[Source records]
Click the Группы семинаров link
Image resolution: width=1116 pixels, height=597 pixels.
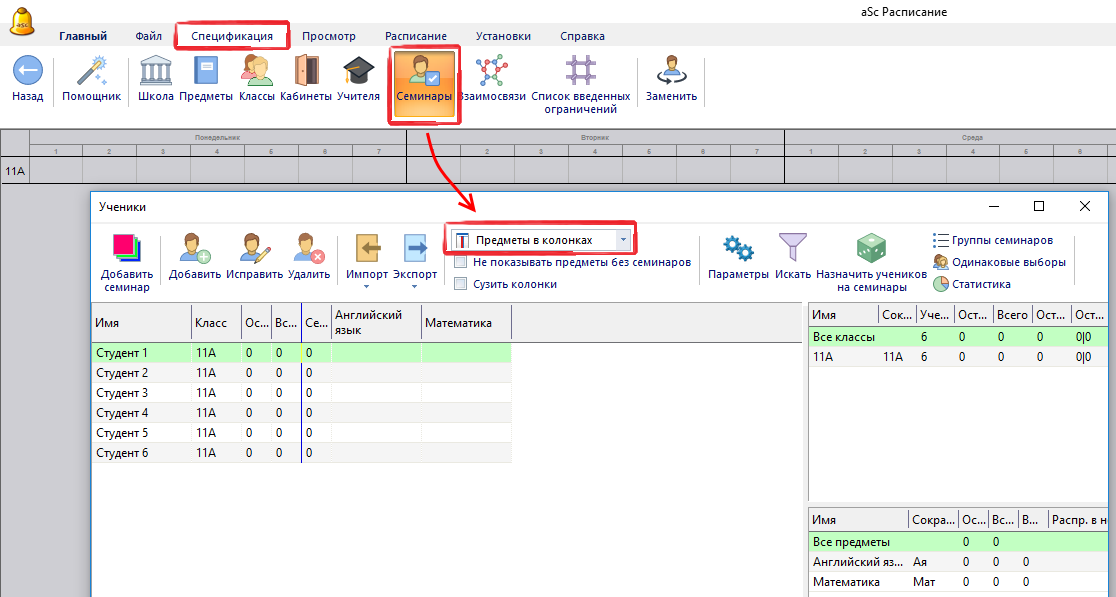coord(1000,240)
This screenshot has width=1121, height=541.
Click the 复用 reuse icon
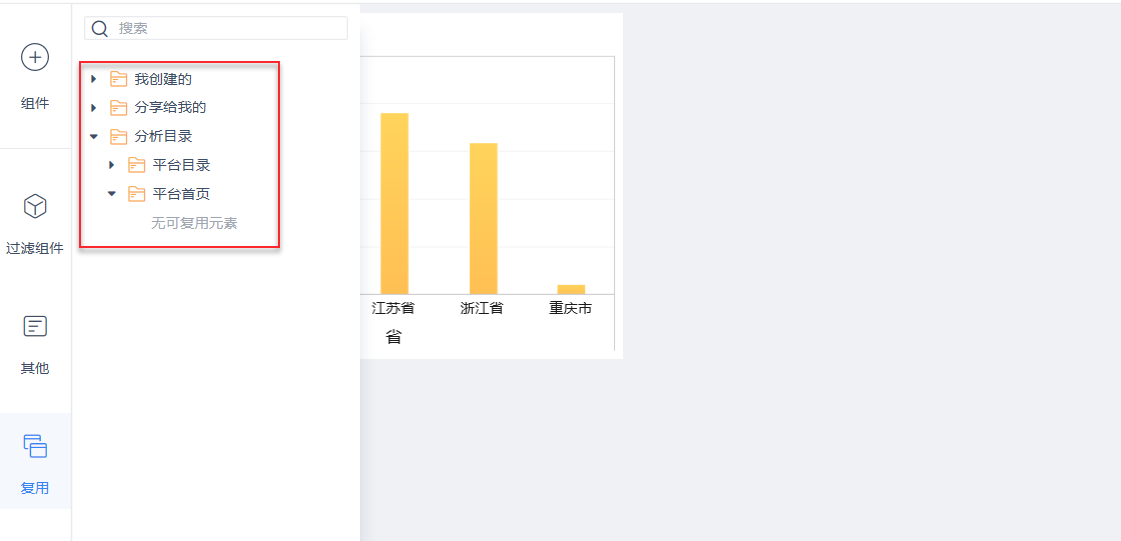click(35, 446)
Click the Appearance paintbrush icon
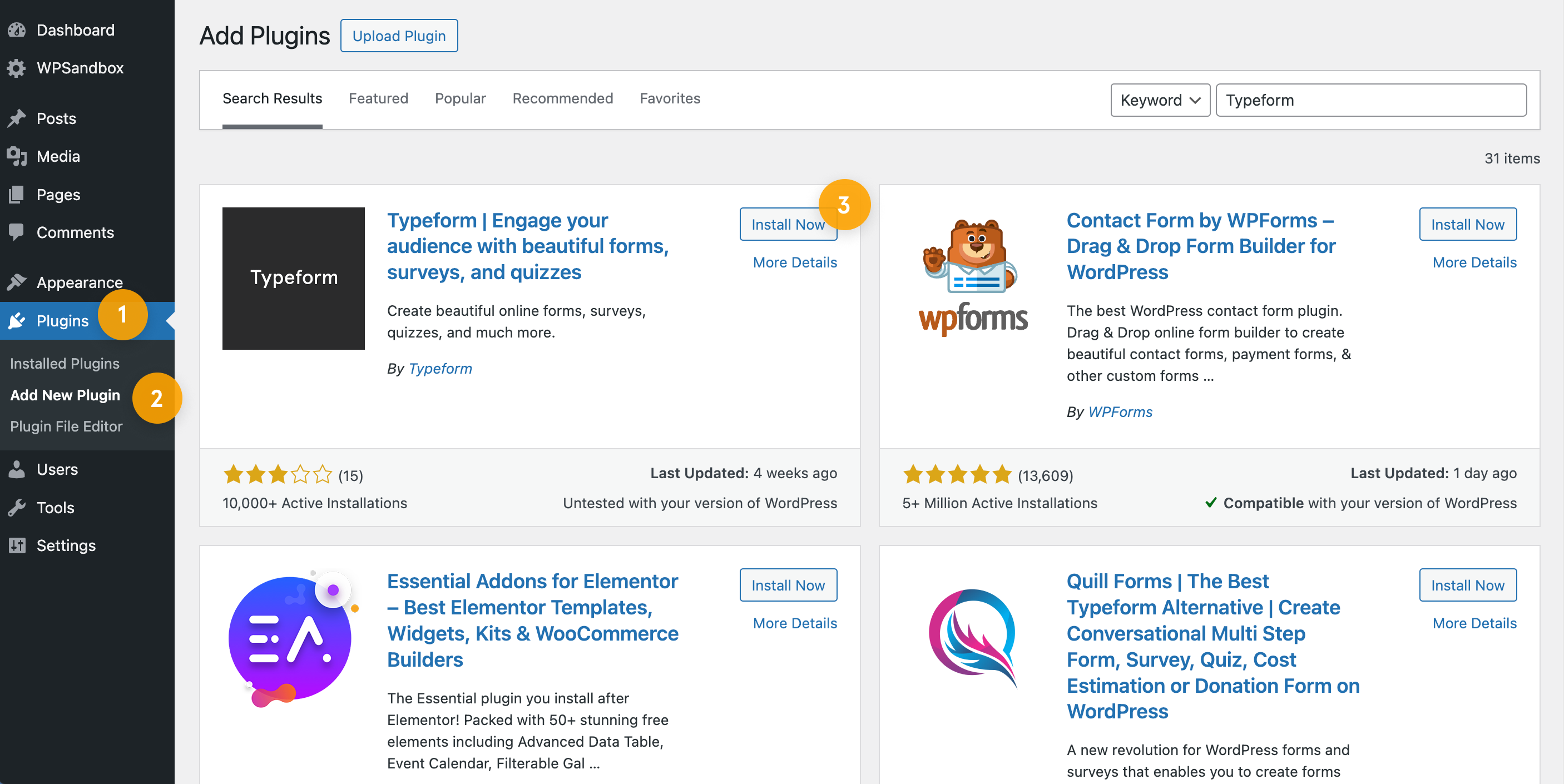The width and height of the screenshot is (1564, 784). click(x=17, y=282)
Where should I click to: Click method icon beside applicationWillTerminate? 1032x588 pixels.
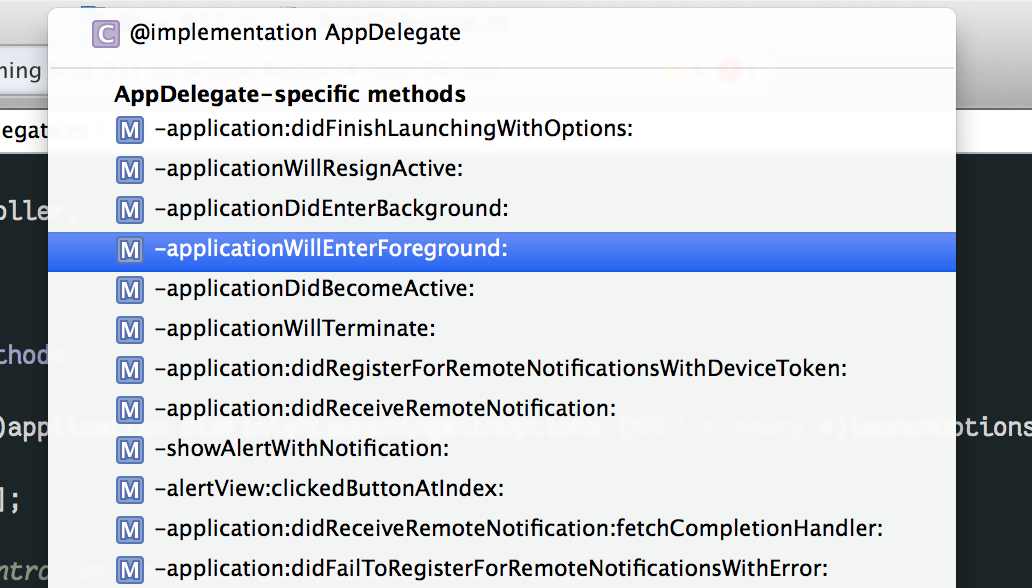click(x=130, y=329)
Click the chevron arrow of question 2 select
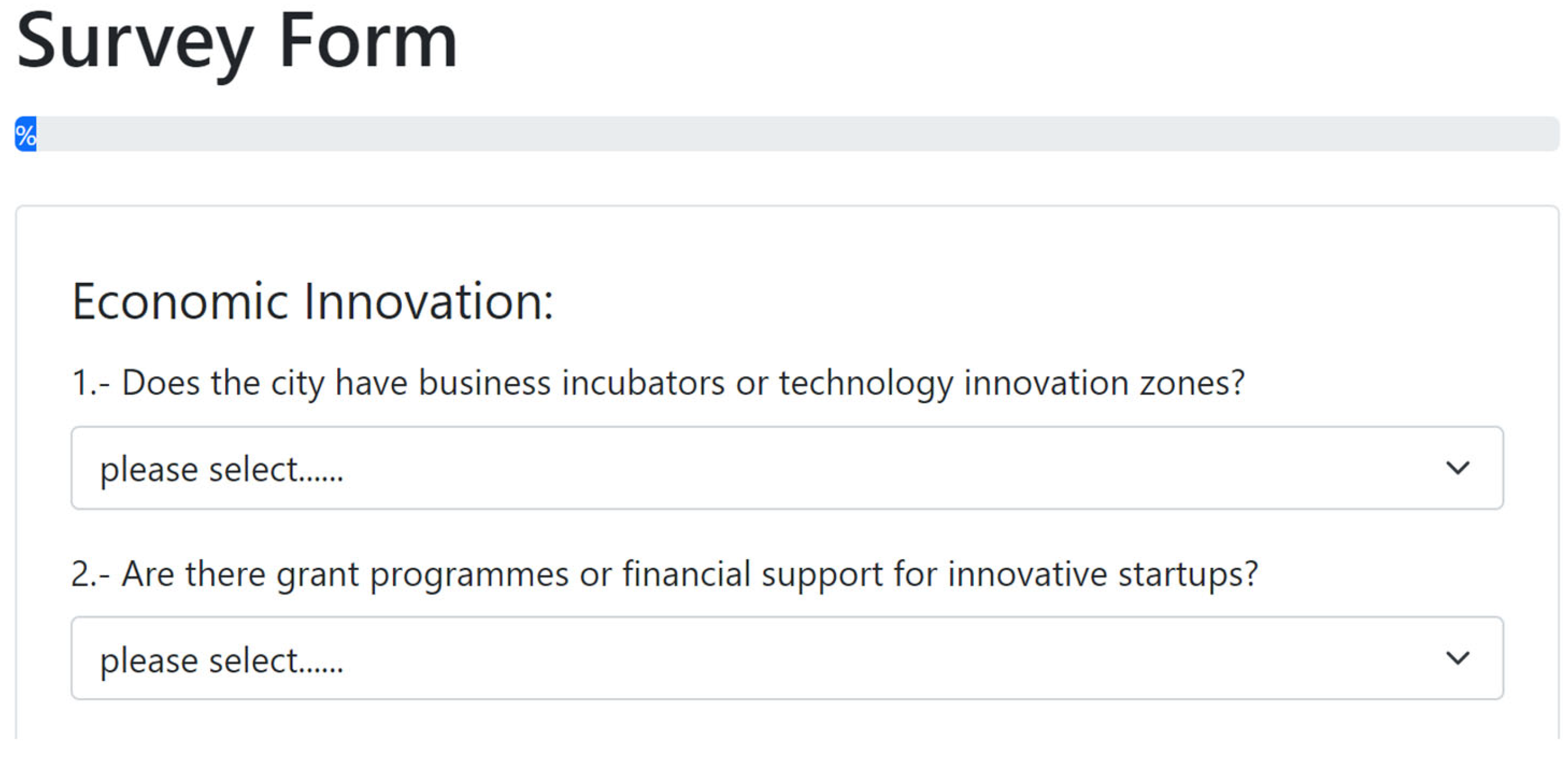 [x=1457, y=658]
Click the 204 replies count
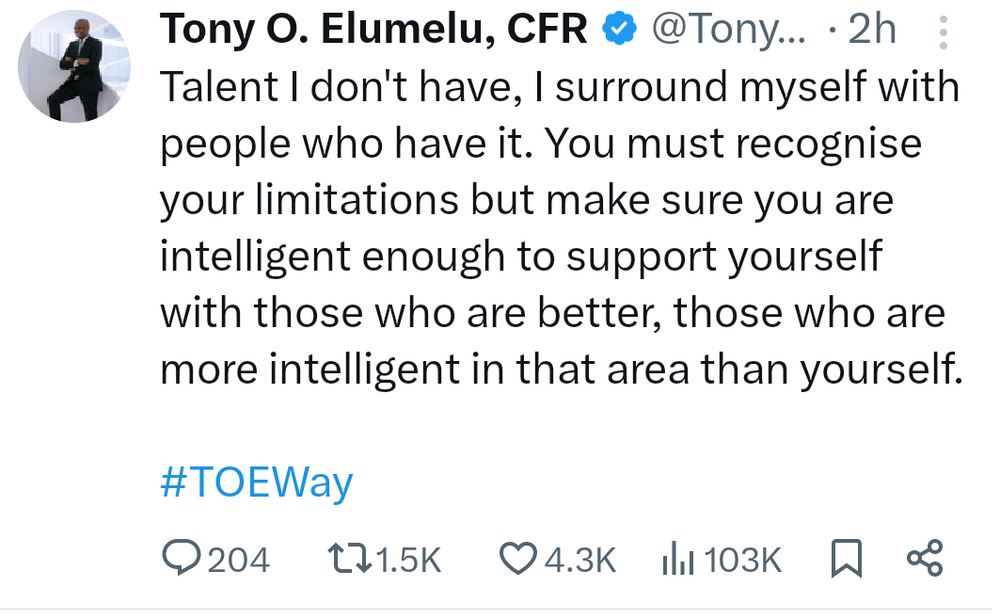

▶ [Activity]: Line by line, transcribe the records exactly, omitting the images.

▶ [Written response]:
Click the Группы семинаров link
Image resolution: width=1116 pixels, height=597 pixels.
coord(1000,240)
This screenshot has width=1121, height=541.
Click the 复用 reuse icon
click(35, 446)
Click the Appearance paintbrush icon
The width and height of the screenshot is (1564, 784). click(x=17, y=282)
Where should I click to: Click method icon beside applicationWillTerminate? 1032x588 pixels.
click(x=130, y=329)
Click the chevron arrow of question 2 select
 [x=1457, y=658]
Click the 204 replies count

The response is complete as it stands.